Step one: Find the first (or next) paragraph; if it is only one verse, join with the previous or following paragraph based on context. In our case, the first paragraph is Colossians 1:1-2.
Step two: Read it and decide what the main point is. For us, it would be a greeting.
Step three: Repeat first two steps until chapter is complete. Pretty simple, right?
Here's what my final list for Colossians 1 looks like:
Epaphras Told Us About You (1:3-8)
Our prayer for you (1:9-12)
Jesus is Savior (1:13-14)
He is Above All (1:15-20)
Through Him We Have Hope (1:21-23)
I am His Minster (1:24-29)
I use these basic points to form a simple outline, using my chapter theme as the heading.
Colossians 1: We Proclaim Him
I. Greetings (vv. 1-2)
II. We Have Heard of You (vv. 3-12)
A. From Epaphras (vv. 3-8)
B. Our Prayer for You (vv. 9-12)
III. We Serve Jesus Christ (vv. 13-29)
A. He is Savior (vv. 13-14)
B. He is Above All (vv. 15-20)
C. He is Our Hope (vv. 21-23)
D. I am His Minister (vv. 24-29)
From here, each point can be further outlined or detailed. If you are converting your notes into a lesson or sermon, this is a great way to organize your material. (For Colossians 1, we have a simple three point lesson with underlying information.)

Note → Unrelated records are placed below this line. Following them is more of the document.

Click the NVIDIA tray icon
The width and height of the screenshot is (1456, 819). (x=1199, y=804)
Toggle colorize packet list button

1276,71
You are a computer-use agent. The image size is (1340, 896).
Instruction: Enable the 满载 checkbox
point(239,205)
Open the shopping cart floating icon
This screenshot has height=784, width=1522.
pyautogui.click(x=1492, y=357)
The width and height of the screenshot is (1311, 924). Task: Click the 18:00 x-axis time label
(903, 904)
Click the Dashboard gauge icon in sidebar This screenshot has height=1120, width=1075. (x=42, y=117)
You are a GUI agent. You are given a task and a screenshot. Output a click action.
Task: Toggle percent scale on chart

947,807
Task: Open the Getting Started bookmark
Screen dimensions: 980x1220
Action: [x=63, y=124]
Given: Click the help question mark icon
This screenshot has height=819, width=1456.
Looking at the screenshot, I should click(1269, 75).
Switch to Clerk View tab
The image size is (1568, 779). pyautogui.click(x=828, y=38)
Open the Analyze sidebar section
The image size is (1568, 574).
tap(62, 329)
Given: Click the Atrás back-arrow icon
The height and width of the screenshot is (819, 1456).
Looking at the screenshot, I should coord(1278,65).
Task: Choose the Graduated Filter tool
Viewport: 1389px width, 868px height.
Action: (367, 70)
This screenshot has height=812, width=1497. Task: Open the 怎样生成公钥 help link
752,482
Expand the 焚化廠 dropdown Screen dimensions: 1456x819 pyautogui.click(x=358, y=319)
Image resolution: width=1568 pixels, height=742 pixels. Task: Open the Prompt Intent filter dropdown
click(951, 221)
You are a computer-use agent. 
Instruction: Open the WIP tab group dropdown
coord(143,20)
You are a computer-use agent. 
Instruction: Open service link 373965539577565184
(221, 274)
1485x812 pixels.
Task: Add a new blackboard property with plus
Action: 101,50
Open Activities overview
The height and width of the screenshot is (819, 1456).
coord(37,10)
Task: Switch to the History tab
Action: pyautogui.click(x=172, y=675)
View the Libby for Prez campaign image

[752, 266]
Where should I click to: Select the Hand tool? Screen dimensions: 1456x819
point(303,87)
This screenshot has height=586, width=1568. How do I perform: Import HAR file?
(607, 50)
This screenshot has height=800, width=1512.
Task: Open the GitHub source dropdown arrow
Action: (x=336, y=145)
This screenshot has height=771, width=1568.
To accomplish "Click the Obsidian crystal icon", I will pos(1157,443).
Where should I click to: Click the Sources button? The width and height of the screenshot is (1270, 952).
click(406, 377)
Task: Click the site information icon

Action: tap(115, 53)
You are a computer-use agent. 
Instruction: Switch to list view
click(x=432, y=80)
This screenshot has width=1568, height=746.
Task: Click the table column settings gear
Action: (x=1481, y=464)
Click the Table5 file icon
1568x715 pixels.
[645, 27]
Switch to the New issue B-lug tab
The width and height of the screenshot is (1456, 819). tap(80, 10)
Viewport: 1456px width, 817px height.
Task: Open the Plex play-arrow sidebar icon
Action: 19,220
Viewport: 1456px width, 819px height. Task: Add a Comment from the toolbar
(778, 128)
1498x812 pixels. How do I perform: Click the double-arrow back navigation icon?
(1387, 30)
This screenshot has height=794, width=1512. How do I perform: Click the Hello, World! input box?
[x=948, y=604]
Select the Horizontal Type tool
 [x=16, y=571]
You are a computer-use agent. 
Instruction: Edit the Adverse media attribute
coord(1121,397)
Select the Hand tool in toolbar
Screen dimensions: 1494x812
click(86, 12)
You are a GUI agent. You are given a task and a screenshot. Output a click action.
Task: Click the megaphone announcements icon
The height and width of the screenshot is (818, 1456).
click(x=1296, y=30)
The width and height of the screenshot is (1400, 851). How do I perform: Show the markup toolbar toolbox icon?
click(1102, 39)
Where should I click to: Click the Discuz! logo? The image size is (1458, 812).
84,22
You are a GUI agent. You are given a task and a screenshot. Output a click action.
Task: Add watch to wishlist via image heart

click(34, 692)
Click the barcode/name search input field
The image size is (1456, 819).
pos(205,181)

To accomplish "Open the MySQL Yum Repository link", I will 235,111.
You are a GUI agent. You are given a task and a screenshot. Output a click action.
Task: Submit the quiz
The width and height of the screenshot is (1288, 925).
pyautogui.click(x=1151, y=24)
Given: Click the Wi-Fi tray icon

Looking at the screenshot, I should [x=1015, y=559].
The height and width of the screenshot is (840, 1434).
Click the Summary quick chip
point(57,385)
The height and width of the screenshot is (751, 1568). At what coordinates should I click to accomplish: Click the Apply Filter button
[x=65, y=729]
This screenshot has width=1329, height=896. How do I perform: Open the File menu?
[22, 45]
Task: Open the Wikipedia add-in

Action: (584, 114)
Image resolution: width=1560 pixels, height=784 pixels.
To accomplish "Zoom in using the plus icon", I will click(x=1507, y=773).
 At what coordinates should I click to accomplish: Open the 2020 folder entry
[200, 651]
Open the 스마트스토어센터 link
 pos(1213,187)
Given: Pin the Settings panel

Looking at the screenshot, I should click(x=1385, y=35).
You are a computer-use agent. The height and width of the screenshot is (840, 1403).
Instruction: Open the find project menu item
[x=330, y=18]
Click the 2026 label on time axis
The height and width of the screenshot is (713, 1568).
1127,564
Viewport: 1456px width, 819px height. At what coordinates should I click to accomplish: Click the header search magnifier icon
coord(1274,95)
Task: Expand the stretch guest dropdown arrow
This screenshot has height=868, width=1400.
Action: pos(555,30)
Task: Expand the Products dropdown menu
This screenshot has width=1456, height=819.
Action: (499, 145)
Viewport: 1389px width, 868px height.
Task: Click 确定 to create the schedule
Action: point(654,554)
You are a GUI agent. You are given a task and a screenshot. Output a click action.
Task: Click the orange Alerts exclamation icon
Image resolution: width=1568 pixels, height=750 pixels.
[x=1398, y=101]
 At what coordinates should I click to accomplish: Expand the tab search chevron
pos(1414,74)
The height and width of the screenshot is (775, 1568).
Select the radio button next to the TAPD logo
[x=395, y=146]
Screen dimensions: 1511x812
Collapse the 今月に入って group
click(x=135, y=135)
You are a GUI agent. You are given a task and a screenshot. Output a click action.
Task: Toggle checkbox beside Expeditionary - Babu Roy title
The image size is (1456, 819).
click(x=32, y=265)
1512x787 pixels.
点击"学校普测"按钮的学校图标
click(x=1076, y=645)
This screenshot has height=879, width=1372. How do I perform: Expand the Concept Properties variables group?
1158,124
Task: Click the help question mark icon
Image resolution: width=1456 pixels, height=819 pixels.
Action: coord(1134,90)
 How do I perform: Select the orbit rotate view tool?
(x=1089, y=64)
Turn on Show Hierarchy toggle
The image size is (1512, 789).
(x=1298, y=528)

I normally make an outline for each chapter or section and then combine them at the end of the book so I have something simple to look over for each book; however, with a small book like Colossians, sometimes it is easier to get in the mindset of outlining and conquer the book at one time!
Outlining Tip: For every 1 there should be a 2; for every A there should be a B.
Q: I'm confused! What is the difference between the sectioning we did yesterday and choosing paragraph themes (making an outline) today?
The main difference is how they are used.
Sections (from yesterday) are bigger and tend to focus on an overall topic; they are more inclusive. Paragraph Themes/Outlining is more detailed and focuses on what the verses are saying; it is not a topic, but a summary. These Paragraph Themes are more exclusive and typically cover a smaller number of verses.
Sectioning is the fly-over big picture (which is why is pairs with our Overview). Outlining is a street map or guide to what the book actually says.